The profit-driven growth in effort caused by high BH0 means that (given sufficient demand) economic factors incentivize subjecting food webs to high levels of harvesting pressure on their more abundant species. This induces more variability in the biomass of the rest of the community than fixed-effort fisheries (fig. S15). Given the connection between this variability and non-harvested (N-H) extinctions (see fig. S7), market-generated variability expectedly induced more N-H extinctions than fixed-effort simulations. This was the case whether comparisons between fixed-effort and open-access results were made with attainable effort levels across all webs (Fig. 4D and figs. S16 and S17) or strictly within each web at the most comparable effort levels between fishery treatments (Fig. 4E).


Our study uses the ATN framework to study integrated feedback processes between ecological and economic dynamics by subjecting a wide array of food web topologies to two different harvesting treatments. Results demonstrate the notable nonlinear effects of the initial population biomass of harvested species (BH0) on both the ecological (e.g., Fig. 2B) and economic (e.g., Figs. 3C and 4B) sustainability of fishing. It also reveals the role of BH0 in driving variations in effort (Fig. 3B) and exacerbating the ecological costs of harvesting in open-access fisheries (Fig. 4, D and E). Temporary fluctuations in effort above sustainable levels are a known process in the cycles of adjustment seen in open-access fisheries (41), but we show here that the indirect effects of those fluctuations can drastically change food web structure through local species extinctions. Overall, our results indicate that considering the sustainability of an ecosystem service requires accounting for its surrounding ecology and its interface with the economy that it provides. In addition, the study, as a whole, demonstrates the flexibility of network approaches to integrate external anthropogenic variables into dynamic ecological processes.

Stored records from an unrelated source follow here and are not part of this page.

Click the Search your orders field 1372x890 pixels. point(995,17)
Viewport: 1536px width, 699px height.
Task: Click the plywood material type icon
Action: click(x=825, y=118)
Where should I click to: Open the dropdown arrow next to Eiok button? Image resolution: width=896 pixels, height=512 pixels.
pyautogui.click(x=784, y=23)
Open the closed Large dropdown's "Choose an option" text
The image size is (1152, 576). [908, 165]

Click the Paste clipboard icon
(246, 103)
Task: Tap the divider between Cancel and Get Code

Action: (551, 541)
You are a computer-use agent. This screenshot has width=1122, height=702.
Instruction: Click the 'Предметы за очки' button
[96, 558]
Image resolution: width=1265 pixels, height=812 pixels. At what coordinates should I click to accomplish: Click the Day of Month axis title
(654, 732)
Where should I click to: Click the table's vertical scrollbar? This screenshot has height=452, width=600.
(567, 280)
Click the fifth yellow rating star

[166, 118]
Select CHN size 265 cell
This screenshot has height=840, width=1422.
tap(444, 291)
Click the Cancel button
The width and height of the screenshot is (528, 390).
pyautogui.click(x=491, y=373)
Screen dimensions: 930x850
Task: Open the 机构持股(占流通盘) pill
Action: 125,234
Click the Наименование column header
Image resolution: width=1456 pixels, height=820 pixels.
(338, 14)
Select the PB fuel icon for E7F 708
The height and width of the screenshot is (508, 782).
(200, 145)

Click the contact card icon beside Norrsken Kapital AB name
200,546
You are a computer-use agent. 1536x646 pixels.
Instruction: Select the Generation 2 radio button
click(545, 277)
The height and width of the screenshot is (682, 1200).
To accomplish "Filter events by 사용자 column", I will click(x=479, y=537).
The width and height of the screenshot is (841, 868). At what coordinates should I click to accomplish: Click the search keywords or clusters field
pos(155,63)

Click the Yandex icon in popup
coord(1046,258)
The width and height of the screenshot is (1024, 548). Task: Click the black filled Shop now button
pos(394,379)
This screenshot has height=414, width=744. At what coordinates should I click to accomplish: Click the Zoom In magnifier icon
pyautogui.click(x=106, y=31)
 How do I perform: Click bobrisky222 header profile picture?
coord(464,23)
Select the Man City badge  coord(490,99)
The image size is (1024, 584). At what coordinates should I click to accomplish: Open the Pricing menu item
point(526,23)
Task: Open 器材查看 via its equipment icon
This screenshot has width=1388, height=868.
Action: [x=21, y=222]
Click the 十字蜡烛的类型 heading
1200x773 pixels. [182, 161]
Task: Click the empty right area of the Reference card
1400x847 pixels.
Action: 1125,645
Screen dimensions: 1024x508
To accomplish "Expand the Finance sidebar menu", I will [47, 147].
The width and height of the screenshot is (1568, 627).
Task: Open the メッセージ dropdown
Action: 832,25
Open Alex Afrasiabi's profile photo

Our study succeeds in expanding the purview of ecological networks and addressing the need for generalizability in fisheries studies, but further considerations are necessary in future developments. Important details in fishery output can result from spatial features of the fishery or from the ontogeny of the species in the aquatic community (5). Developing network ecology to the point of direct application in fisheries requires consideration of these ecological components. In addition, while single-species fisheries can have a large ecological and economic impact (43, 44), multispecies fisheries make up the majority of unique fisheries across the globe. Our model’s current form serves as a useful first step, but its flexibility makes it well poised in expanding toward multiple harvested species and other crucial developments.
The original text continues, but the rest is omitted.